Hans-Ulrich Wehler hat stets zu historischen Kontroversen und wichtigen tagespolitischen Fragen öffentlich Stellung genommen. Der Streit um die Wehrmachtsausstellung, die Vertreibung aus dem Osten, der Bombenkrieg gegen die deutschen Städte, aber auch die jüngeren Entwicklungen in der Bürgertums- und Nationalismusforschung kommen in diesem Band ebenso zur Sprache wie die neuerdings wiederbelebten Präventivkriegsillusionen oder die Frage des Türkeibeitritts in die EU, die Hans-Ulrich Wehler durch seinen polemischen Essay in eine breitere Öffentlichkeit getragen hat.
Rezensionsnotiz zu
Süddeutsche Zeitung, 26.01.2004
Ulrich Teusch ist voll des Lobes über die Essaysammlung des renommierten Autors, Historikers und "Doyens der modernen Sozialgeschichte". Hier findet er lobenswerte Tugenden, die "im heutigen Wissenschaftsbetrieb Seltenheitswert" haben, denn Hans-Ulrich Wehler "stelle sich der wissenschaftlichen Konkurrenz und Kontroverse stets mit offenem Visier" und schwimme dabei gern gegen den Strom.
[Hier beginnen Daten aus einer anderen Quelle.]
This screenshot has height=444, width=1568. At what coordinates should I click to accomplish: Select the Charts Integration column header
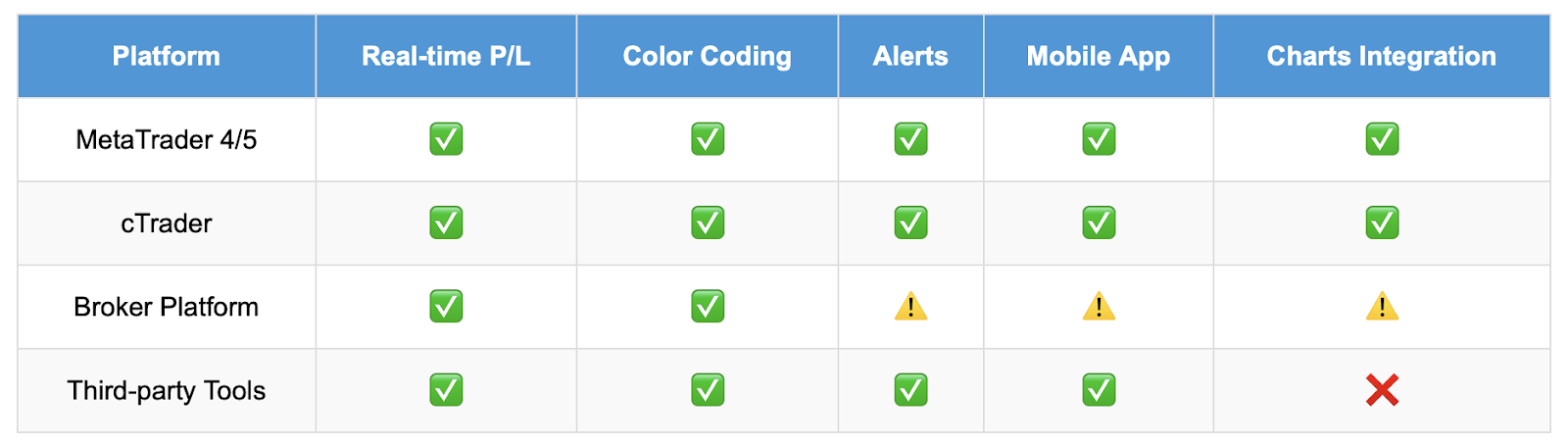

Von seiner vielerorts kritisierten Haltung zum EU-Beitritt der Türkei über die Wehrmachtausstellung, die Präventivstrategie der US-Amerikaner und den islamischen Fundamentalismus weise die vorliegende Sammlung ein breites Spektrum auf, wobei die historischen Beiträge nach Auskunft des Rezensenten überwiegen. "Durchweg anregend und perspektivenreich" geschrieben ist das ganze auch noch, freut sich Teusch. Angesichts der Vielfalt und eigenwillig innovativen Herangehensweise ist unser Rezensent gern bereit, über kleinere Defizite wie den pauschalen Umgang mit Kritikern der Huntington-These vom "Kampf der Kulturen" hinwegzusehen, denen Wehler unterstelle, das Buch "nicht 'in Ruhe gelesen'" zu haben.
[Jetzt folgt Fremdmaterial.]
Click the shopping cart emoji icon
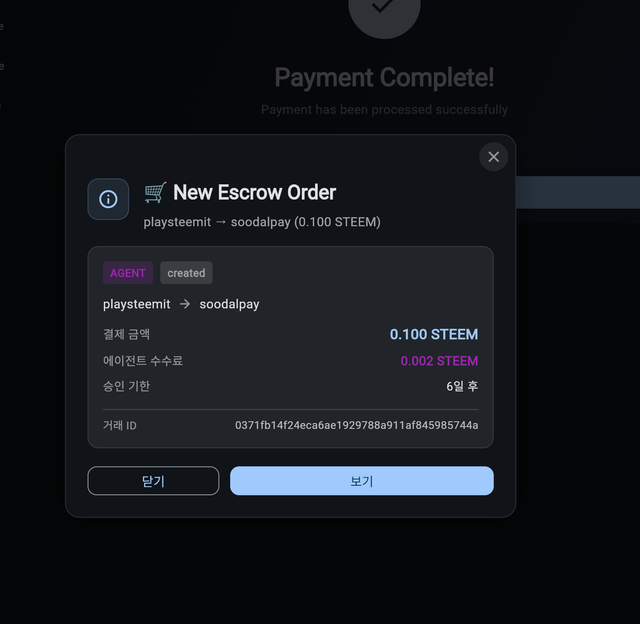click(x=155, y=192)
Rezensent Rudolf Walther kann gar nicht fassen, woher der Historiker Hans-Ulrich Wehler die Zeit nimmt, neben seiner Gesellschaftsgeschichte und den vielen wissenschaftlichen Aufsätze all die Essays und Rezensionen zu schreiben, von denen 26 in diesem Buch versammelt sind. Diese tagespolitischen Interventionen, lobt Walther, seinen nicht nur ausgesprochen lehrreich, sondern auch unterhaltsam. Worum es in ihnen im Einzelnen geht, sagt Walther nicht, Wehlers Augenmerk scheint jedoch wie in seinem gesamten Werk auf dem politischen Versagen und moralischen Verfall des Bürgertums in der ersten Hälfte des zwanzigsten Jahrhunderts zu liegen. Was dem Rezensenten an den Texten jedoch besonders behagt, ist Wehlers Vorliebe für sprachliche Eleganz und "bündige Urteile".